Grandson of Slaves Wins Contest, Attends Obama Inauguration


Alfred Bouey says "I never dreamed this day would ever happen."

WASHINGTON --- An 84-year-old man from Oak Park, Ill. remembers seeing his grandparents' scars from when they were whipped and beaten as slaves in the American South. That same boy has grown up -- and will now witness Barack Obama become the nation's first black president.

Alfred Bouey may have won a contest that will get him to Washington, D.C. on Tuesday, Jan. 20 -- but he's earned the right.

"I remember growing up in the south when everything was segregated," said Bouey. "I never dreamed this day would ever happen in American history."

Bouey won the opportunity through Brookdale Senior Living's "Experiences of a Lifetime" program. Residents were asked to fill out a form explaining an experience they would like to have fulfilled.

Bouey's life story is quite the tale.

"I can recall the days of slavery when my grandfather and grandmother were whipped and beaten, and had the scars to prove it," said Bouey. "When I saw Barack Obama come out to make his acceptance speech, I started crying and never stopped. I still don't believe it to this day that he was elected president of the United States."

His mother worked hard, and Bouey was able to attend school. After graduating from high school, he attended Arkansas A&M for Negroes only.

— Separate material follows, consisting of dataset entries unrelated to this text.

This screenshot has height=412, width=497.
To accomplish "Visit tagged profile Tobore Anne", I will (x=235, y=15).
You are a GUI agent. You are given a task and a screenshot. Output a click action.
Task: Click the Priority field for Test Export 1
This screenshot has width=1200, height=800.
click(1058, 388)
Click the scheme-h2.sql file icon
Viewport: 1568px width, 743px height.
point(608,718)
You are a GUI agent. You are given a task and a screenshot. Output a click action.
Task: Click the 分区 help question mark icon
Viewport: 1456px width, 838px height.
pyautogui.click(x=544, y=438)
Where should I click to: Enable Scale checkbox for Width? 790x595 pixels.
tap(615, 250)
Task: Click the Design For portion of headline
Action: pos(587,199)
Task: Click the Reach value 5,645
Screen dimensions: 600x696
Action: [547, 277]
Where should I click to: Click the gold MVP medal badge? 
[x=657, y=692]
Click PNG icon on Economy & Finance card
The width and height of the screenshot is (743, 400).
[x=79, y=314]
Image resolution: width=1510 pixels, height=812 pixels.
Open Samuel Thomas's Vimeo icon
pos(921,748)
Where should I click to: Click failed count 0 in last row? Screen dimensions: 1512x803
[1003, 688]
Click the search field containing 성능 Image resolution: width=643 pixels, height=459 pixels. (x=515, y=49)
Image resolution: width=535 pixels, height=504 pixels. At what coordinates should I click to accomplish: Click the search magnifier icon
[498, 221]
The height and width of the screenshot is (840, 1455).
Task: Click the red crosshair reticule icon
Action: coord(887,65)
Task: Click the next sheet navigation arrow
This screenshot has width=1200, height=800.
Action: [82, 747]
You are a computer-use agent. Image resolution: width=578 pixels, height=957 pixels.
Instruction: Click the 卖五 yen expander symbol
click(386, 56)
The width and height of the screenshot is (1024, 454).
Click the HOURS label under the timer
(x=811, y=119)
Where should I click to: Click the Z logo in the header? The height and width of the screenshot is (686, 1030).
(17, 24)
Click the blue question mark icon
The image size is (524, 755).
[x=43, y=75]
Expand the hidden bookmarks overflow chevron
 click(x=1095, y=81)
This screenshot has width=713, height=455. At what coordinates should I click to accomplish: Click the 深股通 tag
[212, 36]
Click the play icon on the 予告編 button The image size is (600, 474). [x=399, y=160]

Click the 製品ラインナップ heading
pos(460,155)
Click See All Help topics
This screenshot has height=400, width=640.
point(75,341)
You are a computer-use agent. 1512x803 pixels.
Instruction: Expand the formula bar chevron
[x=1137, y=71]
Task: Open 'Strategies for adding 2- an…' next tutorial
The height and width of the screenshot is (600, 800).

He was drafted into the Segregated Army, and served his country with a group of African-American men. Being one of the only college-educated men there, he quickly moved up the ranks and was promoted to Sergeant.

Returning to the South after serving duty, Bouey found that nothing had changed. There were no jobs for him, and segregation was still a major fact of life.

In June of 1946, Bouey couldn't take it any longer, and moved to Chicago with $10 in his pocket and no place to go. When President Truman opened the opportunity for African-Americans to work in the government, Bouey took an administrative job with the Army Procurement Division.

In 1954, Bouey was part of the first group of African-American men to become police officers for the Chicago Police Department.